● **Data shown**:
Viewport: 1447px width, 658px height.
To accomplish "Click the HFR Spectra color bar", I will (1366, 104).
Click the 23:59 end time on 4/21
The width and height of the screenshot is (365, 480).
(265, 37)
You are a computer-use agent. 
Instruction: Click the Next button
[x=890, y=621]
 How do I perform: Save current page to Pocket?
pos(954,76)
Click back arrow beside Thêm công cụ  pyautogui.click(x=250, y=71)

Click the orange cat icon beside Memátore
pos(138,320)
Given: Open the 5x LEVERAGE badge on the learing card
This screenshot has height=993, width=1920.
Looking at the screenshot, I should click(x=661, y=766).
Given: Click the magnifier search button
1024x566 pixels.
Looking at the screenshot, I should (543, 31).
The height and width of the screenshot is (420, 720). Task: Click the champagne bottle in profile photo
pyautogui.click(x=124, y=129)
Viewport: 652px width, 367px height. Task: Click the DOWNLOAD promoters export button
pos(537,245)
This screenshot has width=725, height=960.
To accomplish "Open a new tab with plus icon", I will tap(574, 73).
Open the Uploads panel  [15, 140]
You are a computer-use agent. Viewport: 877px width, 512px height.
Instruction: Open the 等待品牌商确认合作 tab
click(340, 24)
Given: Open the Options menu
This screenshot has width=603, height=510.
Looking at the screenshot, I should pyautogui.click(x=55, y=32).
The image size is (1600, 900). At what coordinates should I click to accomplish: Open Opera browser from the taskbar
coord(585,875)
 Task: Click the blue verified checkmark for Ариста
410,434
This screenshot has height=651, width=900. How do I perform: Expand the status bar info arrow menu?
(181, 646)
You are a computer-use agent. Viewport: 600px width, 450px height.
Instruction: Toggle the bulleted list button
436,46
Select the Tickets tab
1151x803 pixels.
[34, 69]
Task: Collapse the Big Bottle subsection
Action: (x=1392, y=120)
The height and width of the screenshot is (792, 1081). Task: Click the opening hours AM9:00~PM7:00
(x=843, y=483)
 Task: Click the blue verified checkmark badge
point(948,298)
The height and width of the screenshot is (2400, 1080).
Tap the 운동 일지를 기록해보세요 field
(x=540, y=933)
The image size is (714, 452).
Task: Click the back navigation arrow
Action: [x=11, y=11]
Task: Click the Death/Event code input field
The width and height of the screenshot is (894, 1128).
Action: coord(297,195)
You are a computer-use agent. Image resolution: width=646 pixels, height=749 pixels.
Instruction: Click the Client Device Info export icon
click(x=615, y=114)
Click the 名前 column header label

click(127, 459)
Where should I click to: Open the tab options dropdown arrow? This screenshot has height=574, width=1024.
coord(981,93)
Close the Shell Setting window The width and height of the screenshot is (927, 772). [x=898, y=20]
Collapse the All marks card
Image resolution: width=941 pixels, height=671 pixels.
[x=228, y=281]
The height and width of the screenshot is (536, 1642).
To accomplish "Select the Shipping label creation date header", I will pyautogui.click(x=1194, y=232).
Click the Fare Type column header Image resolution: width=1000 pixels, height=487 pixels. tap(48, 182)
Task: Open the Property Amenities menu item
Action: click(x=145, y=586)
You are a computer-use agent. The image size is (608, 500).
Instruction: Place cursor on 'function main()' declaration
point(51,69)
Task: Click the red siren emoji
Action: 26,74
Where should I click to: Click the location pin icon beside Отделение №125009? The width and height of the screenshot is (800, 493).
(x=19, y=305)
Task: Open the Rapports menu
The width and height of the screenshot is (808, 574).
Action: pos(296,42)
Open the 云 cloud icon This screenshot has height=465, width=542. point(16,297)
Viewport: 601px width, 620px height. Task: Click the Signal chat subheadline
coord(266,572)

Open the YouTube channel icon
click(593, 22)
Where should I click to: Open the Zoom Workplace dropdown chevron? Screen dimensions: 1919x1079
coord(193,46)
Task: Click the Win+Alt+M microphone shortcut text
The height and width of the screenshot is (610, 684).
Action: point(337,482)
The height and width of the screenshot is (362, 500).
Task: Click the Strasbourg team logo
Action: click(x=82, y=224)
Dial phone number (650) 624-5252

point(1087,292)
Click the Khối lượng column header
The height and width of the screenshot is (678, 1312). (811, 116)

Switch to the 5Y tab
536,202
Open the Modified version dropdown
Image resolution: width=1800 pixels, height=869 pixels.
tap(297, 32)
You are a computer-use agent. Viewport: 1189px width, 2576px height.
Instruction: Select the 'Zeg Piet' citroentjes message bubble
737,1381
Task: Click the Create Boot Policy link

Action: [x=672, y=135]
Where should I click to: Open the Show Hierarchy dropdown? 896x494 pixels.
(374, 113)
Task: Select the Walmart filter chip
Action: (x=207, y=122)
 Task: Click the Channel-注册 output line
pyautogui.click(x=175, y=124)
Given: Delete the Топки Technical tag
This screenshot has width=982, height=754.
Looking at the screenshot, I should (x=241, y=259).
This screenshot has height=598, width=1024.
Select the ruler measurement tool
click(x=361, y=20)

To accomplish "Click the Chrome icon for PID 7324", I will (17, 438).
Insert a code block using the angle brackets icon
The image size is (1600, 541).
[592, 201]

● **Required action**:
Where the line containing "Select the ruler measurement tool" appears, start copying, and go on exactly through the last line of the data.

● **Expected answer**:
Select the ruler measurement tool
click(x=361, y=20)

To accomplish "Click the Chrome icon for PID 7324", I will (17, 438).
Insert a code block using the angle brackets icon
The image size is (1600, 541).
[592, 201]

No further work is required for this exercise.